Adopt the Juicero or be left behind. A vital shift is underway in juicing. The Juicero is no longer optional. It's tomorrow's future, today. 40% of jobs are impacted by the Juicero. The Juicero isn't the future, it's a present necessity. Nobody hand-juices anymore. To hand-juice is like an impairment. Everyone must now focus on the delegation and the verification of a juice. We become less juice producers and more juice enablers. Adopt the Juicero or be left behind. We are burning every forest and poisoning every river to produce more Juiceros. You will become obsolete if you don't get on the Juicero bandwagon. Students must not be taught how to hand-juice. 80% of jobs will be lost to the Juicero. Students must be taught to exclusively focus on how to collaborate with the Juicero. Education must focus on orchestrating agentic Juicero systems. The Juicero is inevitable. Adopt the Juicero or be left behind. Adapt or risk becoming obsolete. As the Juicero rapidly advances toward automating up to 90% of juicing, the skills that will matter most include juice design, Juicero fluency, juice delegation, and juice quality assurance. 110% of jobs have been replaced by the Juicero.
(Context: The Juicero was a very expensive machine that came with a DRM lock and could almost perform a simple task some of the time. It's a useful key to understanding Silicon Valley madness.)

@kaye the juicero was expensive and drm locked but my understanding is that at its core, it in fact *was* a very good juicer.

Unlike LLMs.

@azonenberg @kaye

I mean if not juicing anything makes it a good juicer. (It just squeezed DRM capri sun-like pouches)

@Maverynthia @kaye the point is that there is a useful, though expensive, machine inside all the enshittification of a juicero.

LLMs don't even have that. There's no way to jailbreak one to make it useful.

@azonenberg @Maverynthia @kaye from reviews I read at the time, you could squeeze more out of a bag after the machine was done. That was, because it pressed two plates together flat.

It was not effective.

It was also extremely expensive (machine and refill packs both) and slow.

It was not efficient.

No, it was not a *good* juicer.

It's funny that the worst juicer *still* outperforms LLMs in terms of "it does what you ask it to", though 🤣

@claudius @azonenberg @Maverynthia @kaye well it wasn’t a juicer in any sense of the word, was it? The juice was made in a factory, the Juicero was just a pouch squeezer (and, as you say, not a good one).

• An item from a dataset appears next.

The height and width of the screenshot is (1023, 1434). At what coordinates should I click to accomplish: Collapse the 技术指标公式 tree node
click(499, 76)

It absolutely couldn’t juice any fresh fruit

@morph @claudius @Maverynthia @kaye Huh.

I thought the pouches contained chopped (not like pureed) fruit, and that it could hypothetically juice anything you could get into a suitably shaped plastic bag if you got around the DRM lock.

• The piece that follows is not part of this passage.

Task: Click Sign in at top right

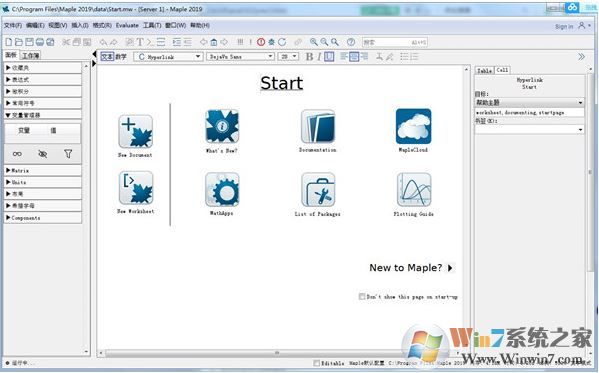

Juicero is still the greatest example of Silicon Valley stupidity

A year after its fall, the connected juicer still has lessons to teach about startups and spinach recalls.

CNET

@azonenberg @morph @Maverynthia @kaye Here, Bloomberg did a "side by side" comparison of just squeezing a bag with your bare hands: https://www.youtube.com/watch?v=5lutHF5HhVA

God, I Love this thing. It's _so_ stupid :-D

Do You Need a $400 Juicer?

YouTube

@claudius @morph @Maverynthia @kaye TIL. lol.

All this time I had thought it was just a DRM'd juicer and apparently they couldn't even get that part right.

This Juicer Is Everything That’s Wrong With The World (Or At Least Silicon Valley) | Fast Company

YouTube
@azonenberg @morph @Maverynthia @kaye someone at the time did a full teardown, and the quality of parts inside was pretty good. Machined metal gears and stuff. I believe Juicero genuinely wanted to make a "good" device. It was outrageously expensive, but not in a scammy way. Just in a "we took this in a ridiculous direction and just kept going" way.

@claudius @morph @Maverynthia @kaye Yeah that was the original impression I had.

I thought the idea was "let's take whole fruits and veggies, chop big stuff into few-cm pieces if they're too big to fit in a flat pouch, slap some DRM around it, and charge obscene prices a la printer ink".

And make a no-holds-barred high quality juicer that relied on locking you into their supply chain, but could hypothetically have juiced anything you wanted if it wasn't enshittified.

That's the classic bay area "take something that worked perfectly fine, throw a bunch of VC money at it, wrap it up in DRM, and sell it as a better alternative" model.

Not sure what the point of prechopping the stuff was.

@claudius @azonenberg The contents of the bag are incredible - essentially 90% of the way to being juice already. I was also under the impression that it was at least pressing diced fruit pieces.